Exorcising Intersex and Cripping Compulsory Dyadism

Orr, Celeste E. 08 May 2018 (has links)
Using hauntology as a linchpin, this dissertation explores the undertheorized connection between intersex and disability. Building on important feminist research in the fields of intersex, queer, disability, crip, and hauntology studies, I ask, how do we understand and reconcile the contested meanings, responses to, and effects of intersex? Intersex is “a perpetually shifting phantasm” (Holmes 2002: 175), yet intersex is typically represented and treated as innate disorder, disability, or disease by medical professionals. That said, many intersex people appear to distance from disability. By engaging intersex studies with feminist disability and crip theories, however, I demonstrate that an intersex politic and intersex studies must be rooted in a disability politic and disability studies. Through a feminist disability and crip lens, I conduct a textual and critical discourse analysis of three case studies of interphobic violence or, what I term, “compulsory dyadism,” meaning the instituted cultural mandate that people cannot have intersex traits or house the “spectre of intersex” (Sparrow 2013: 29); such a spectre must be exorcised.
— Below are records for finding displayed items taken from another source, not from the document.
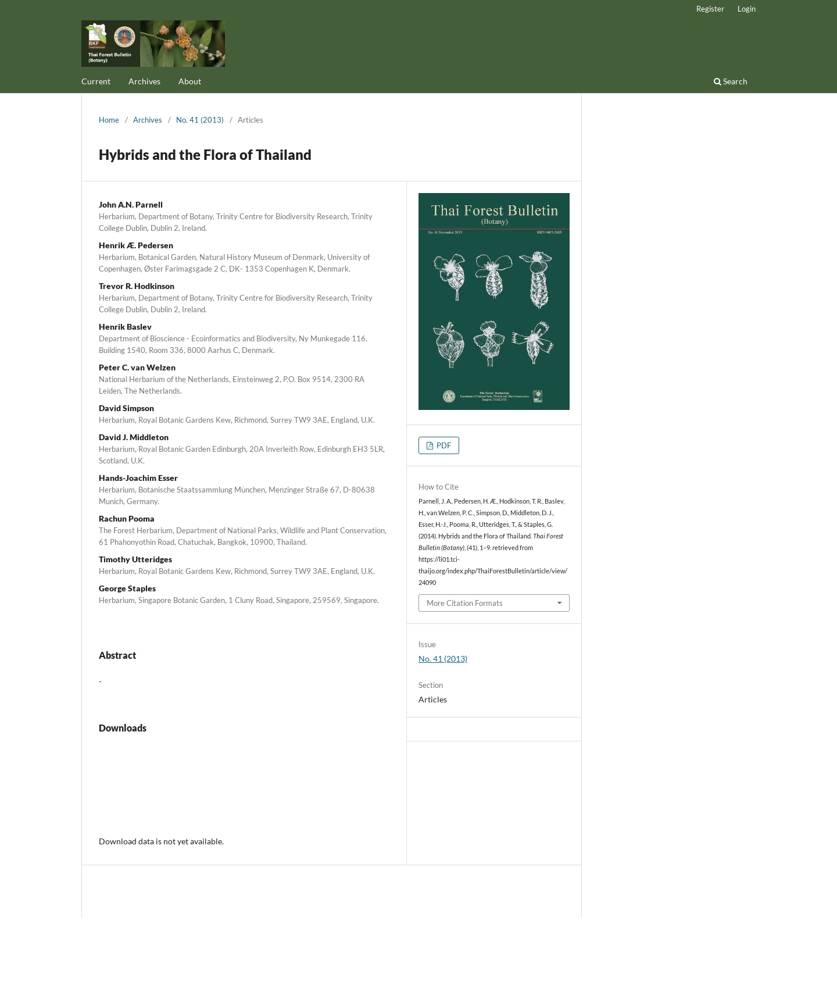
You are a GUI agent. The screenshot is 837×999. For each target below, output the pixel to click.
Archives (144, 81)
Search (730, 81)
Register (710, 8)
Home (109, 119)
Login (747, 8)
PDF (443, 445)
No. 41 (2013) (200, 119)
The three case studies include nonconsensual medical interventions, sport sex testing, and employing reproductive technologies to select against intersex variations. My analyses of these case studies produce three important observations. First, intersex is presently and effectively being integrated into conventional notions of disability; second, ableist logics underpin interphobic violence; and third, compulsory dyadism is intertwined with, or is an iteration of, compulsory able-bodiedness. In recognizing this interconnection, theorizing intersex and disability together is not merely beneficial, doing so is necessary. Ultimately, my dissertation interrogates and extends questions of the ever-shifting categorization of body-minds, culturally mandated ways of being, and (the haunting effects of) pathologization. I apply pressure to the academic field of intersex studies as well as intersex activist and advocate communities to center disability in discussions concerning intersex human rights and interphobia.